We calculated effective power using the number of events per variable (EPV), by dividing the number of events by the number of variables in our primary analysis model, and compared against a critical value of 10.26 The EPV in this study was at least 115 for all analyses, suggesting the study was adequately powered.
To explore the independent and joint associations of physical activity and diet quality, two sets of models were fitted. First, both diet and physical activity were included in the same model to assess the independent effects of an exposure variable when the other exposure and all covariates were adjusted for. Multiplicative interactions were tested by including a diet×physical activity interaction term to the adjusted model and using a Wald’s test to assess the differences between the models with and without the interaction term. Additive interactions were tested by refitting all models using non-parametric Aalen additive regression models, allowing for an estimation of hazard difference on a linear scale, and we tested for interactions in these models. Where no evidence was found for multiplicative interactions between exposures of interest, the combined effects of diet and physical activity were estimated using linear combinations of HRs with the theoretically highest-risk category (lowest physical activity: MVPA Q1 or no VPA and worst diet quality: diet quality index=0) as the reference group. All analysis was performed in R (V.4.1.2).
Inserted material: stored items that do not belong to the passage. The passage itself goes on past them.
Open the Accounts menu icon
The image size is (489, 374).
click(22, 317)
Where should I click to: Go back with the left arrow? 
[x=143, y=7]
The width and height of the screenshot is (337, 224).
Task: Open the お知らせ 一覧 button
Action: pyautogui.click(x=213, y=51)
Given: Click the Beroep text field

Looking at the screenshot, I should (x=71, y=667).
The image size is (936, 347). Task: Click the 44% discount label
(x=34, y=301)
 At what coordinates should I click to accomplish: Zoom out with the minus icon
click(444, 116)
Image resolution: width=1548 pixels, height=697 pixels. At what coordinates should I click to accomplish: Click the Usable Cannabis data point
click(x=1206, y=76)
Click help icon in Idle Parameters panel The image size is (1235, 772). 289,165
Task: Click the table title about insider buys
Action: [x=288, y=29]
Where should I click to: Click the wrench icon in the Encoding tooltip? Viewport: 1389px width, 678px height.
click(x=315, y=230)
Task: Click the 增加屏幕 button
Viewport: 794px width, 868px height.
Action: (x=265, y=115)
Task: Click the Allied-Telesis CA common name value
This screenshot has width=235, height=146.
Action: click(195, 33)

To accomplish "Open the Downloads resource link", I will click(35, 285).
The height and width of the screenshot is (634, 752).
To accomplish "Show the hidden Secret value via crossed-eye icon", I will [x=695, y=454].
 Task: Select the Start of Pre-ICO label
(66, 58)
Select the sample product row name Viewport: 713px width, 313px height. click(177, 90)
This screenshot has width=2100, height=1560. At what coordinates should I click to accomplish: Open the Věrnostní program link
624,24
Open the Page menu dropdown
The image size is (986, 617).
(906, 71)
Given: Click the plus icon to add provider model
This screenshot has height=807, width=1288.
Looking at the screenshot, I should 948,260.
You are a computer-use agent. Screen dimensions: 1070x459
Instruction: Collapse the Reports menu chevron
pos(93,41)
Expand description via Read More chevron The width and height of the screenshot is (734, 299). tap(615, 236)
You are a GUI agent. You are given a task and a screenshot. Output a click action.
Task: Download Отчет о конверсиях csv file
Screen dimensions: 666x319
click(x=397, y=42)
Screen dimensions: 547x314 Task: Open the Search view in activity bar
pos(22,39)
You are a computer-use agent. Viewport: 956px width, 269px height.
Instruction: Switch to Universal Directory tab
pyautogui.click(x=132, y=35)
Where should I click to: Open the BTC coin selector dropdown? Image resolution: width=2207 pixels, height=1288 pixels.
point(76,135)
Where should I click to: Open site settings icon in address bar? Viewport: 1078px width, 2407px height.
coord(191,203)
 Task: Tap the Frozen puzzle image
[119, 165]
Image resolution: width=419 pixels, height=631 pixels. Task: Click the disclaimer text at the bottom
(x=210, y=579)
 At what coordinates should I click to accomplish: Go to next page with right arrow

We conducted several sensitivity analyses. First, considering the inconsistent evidence on occupational physical activity and mortality,27 28 we conducted a sensitivity analysis excluding those whose job mainly involved manual and physically demanding work (8%), based on the assumption that for these participants, heavy occupational physical activity constituted most of their reported total MVPA. Second, to account for reverse causation caused by occult disease (ie, people with low physical activity and poor diet were more likely to die within the first 2 years as a result of undiagnosed conditions), we reran the analysis by excluding the first 2 years of follow-up time. Third, as mentioned above, we explored models with BMI as an additional confounder. Fourth, considering the competing risk between CVD and cancer mortality, a Fine-Gray model of competing risks29 was used accounting for the marginal probability of each ‘subdistribution’ (eg, those who died from CVD vs those dying from non-CVD-related causes). Finally, we explored the associations of physical activity and diet with all cancer, in comparison with PDAR cancer. The reporting of the study follows the STrengthening the Reporting of OBservational studies in Epidemiology checklist (online supplemental file 1).
Supplemental material
Results
The final analytical sample included 346 627 participants with complete data on physical activity, diet and all covariates, without diagnosed CVD, cancer, degenerative neurological disorder, late stage renal disease, chronic widespread pain, COPD and emphysema, or being underweight at baseline (online supplemental figure 1). During a median of 11.2 (IQR= 1.4) years and a total of 3 841 534 person-years of follow-up, 13 869 participants died. Among those, 2650 died from CVD and 4522 from PDAR cancers.
Baseline characteristics
Baseline characteristics of participants are described in table 1. Overall, participants reported an average of 686 min/week (SD=679) (median=672, IQR=84) of weighted total MVPA (walking+MPA+VPA×2) with Quartile 1(Q1) reporting 0–210 min/week (mean=117; SD=60; median=117, IQR=50), Q2 reporting 211–450 min/week (mean=331; SD=69; median=330, IQR=150), Q3 reporting 451–920 min/week (mean=658; SD=134, median=635, IQR=135) and Q4 reporting 921–5040 min/week (mean=1644; SD=686; median=1440, IQR=780). In terms of VPA, 40.8% reported doing no VPA at all, 26.5% <75 min/week, 15.4% reported 76–150 min/week and 17.4% reported performing >150 min/week. Regarding diet quality, 22.1% of participants had a dietary index score of 0 (the poorest), 53.4% of participants had a dietary index score of 1 and 24.5% of participants had a dietary index score of 2–3 (the best). Overall, males, participants without university education, with manual jobs or jobs involving walking and standing, and those of normal weight reported higher levels of MVPA. Meanwhile, participants who were slightly older, female, university educated, not living with a partner, born overseas, not working, and those not currently smoking or drinking excessively, and of normal weight were more likely to report higher diet quality index (table 1).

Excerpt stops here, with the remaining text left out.